## START Given data

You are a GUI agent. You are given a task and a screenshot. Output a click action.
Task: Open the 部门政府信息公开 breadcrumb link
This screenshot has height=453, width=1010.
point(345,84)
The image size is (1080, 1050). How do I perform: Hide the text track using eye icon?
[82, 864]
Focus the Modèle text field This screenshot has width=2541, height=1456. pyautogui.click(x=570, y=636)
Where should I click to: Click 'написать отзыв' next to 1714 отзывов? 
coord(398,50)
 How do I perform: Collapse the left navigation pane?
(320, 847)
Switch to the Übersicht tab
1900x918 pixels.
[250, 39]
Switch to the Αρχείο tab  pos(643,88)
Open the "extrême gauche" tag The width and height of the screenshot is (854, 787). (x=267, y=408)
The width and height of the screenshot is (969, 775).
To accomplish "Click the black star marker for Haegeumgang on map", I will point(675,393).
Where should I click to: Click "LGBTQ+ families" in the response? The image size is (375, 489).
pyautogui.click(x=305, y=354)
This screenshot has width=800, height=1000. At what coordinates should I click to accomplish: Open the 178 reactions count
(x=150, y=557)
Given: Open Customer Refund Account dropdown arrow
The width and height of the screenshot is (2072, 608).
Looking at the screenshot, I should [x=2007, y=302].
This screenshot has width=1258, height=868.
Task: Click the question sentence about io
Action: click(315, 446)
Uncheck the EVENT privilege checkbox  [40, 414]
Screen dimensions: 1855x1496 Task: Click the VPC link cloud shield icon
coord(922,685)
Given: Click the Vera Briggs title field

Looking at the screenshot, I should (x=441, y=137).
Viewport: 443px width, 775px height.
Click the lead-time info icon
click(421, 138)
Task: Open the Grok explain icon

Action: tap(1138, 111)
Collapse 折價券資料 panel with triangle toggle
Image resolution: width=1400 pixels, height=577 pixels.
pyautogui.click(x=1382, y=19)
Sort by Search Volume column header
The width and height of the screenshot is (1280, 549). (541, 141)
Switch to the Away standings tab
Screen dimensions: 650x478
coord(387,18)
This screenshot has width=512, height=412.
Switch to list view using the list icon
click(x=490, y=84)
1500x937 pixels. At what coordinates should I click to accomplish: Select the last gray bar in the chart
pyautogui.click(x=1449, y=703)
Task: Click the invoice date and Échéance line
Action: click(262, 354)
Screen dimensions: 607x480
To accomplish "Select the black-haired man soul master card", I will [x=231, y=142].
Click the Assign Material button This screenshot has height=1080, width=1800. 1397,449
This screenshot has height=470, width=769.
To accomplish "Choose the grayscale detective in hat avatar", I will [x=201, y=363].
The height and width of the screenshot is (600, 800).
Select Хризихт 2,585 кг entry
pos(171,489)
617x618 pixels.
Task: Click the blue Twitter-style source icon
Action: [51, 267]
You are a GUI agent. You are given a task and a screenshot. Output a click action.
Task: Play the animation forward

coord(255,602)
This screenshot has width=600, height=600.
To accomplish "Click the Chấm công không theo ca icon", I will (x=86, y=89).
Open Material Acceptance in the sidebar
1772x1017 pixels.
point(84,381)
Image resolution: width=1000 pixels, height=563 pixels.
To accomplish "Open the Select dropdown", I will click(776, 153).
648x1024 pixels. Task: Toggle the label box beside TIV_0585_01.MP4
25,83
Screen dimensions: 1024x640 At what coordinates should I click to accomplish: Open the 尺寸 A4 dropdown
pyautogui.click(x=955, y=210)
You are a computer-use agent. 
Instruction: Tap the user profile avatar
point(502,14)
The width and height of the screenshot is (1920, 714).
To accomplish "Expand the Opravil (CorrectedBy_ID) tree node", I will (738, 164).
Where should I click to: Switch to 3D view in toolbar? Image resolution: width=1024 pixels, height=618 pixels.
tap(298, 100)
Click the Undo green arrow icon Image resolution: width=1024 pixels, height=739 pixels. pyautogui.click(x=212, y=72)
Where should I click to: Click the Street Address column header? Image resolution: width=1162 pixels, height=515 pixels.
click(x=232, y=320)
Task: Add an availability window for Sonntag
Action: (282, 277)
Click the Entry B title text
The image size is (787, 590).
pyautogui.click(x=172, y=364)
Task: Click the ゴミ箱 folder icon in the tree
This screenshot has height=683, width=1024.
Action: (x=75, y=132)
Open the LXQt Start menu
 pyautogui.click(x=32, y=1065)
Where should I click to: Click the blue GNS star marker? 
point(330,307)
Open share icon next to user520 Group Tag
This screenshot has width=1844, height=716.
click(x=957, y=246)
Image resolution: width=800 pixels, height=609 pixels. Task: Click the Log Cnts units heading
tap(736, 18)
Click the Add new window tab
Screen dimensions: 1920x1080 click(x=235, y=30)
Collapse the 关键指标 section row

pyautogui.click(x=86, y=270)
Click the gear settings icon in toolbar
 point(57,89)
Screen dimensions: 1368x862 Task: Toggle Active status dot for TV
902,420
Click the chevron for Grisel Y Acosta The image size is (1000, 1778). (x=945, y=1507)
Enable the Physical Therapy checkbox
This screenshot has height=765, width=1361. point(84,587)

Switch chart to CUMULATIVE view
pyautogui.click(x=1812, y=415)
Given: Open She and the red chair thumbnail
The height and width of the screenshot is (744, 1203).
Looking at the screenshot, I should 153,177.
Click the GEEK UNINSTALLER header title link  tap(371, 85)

## END Given data

Objective ::
Can you retype the material word for word, starting at its first line and stopping after the line that contains "click(x=490, y=84)"?

Result of the task ::
You are a GUI agent. You are given a task and a screenshot. Output a click action.
Task: Open the 部门政府信息公开 breadcrumb link
This screenshot has height=453, width=1010.
point(345,84)
The image size is (1080, 1050). How do I perform: Hide the text track using eye icon?
[82, 864]
Focus the Modèle text field This screenshot has width=2541, height=1456. pyautogui.click(x=570, y=636)
Where should I click to: Click 'написать отзыв' next to 1714 отзывов? 
coord(398,50)
 How do I perform: Collapse the left navigation pane?
(320, 847)
Switch to the Übersicht tab
1900x918 pixels.
[250, 39]
Switch to the Αρχείο tab  pos(643,88)
Open the "extrême gauche" tag The width and height of the screenshot is (854, 787). (x=267, y=408)
The width and height of the screenshot is (969, 775).
To accomplish "Click the black star marker for Haegeumgang on map", I will point(675,393).
Where should I click to: Click "LGBTQ+ families" in the response? The image size is (375, 489).
pyautogui.click(x=305, y=354)
This screenshot has width=800, height=1000. At what coordinates should I click to accomplish: Open the 178 reactions count
(x=150, y=557)
Given: Open Customer Refund Account dropdown arrow
The width and height of the screenshot is (2072, 608).
Looking at the screenshot, I should [x=2007, y=302].
This screenshot has width=1258, height=868.
Task: Click the question sentence about io
Action: click(315, 446)
Uncheck the EVENT privilege checkbox  [40, 414]
Screen dimensions: 1855x1496 Task: Click the VPC link cloud shield icon
coord(922,685)
Given: Click the Vera Briggs title field

Looking at the screenshot, I should (x=441, y=137).
Viewport: 443px width, 775px height.
Click the lead-time info icon
click(421, 138)
Task: Open the Grok explain icon

Action: tap(1138, 111)
Collapse 折價券資料 panel with triangle toggle
Image resolution: width=1400 pixels, height=577 pixels.
pyautogui.click(x=1382, y=19)
Sort by Search Volume column header
The width and height of the screenshot is (1280, 549). (541, 141)
Switch to the Away standings tab
Screen dimensions: 650x478
coord(387,18)
This screenshot has width=512, height=412.
Switch to list view using the list icon
click(x=490, y=84)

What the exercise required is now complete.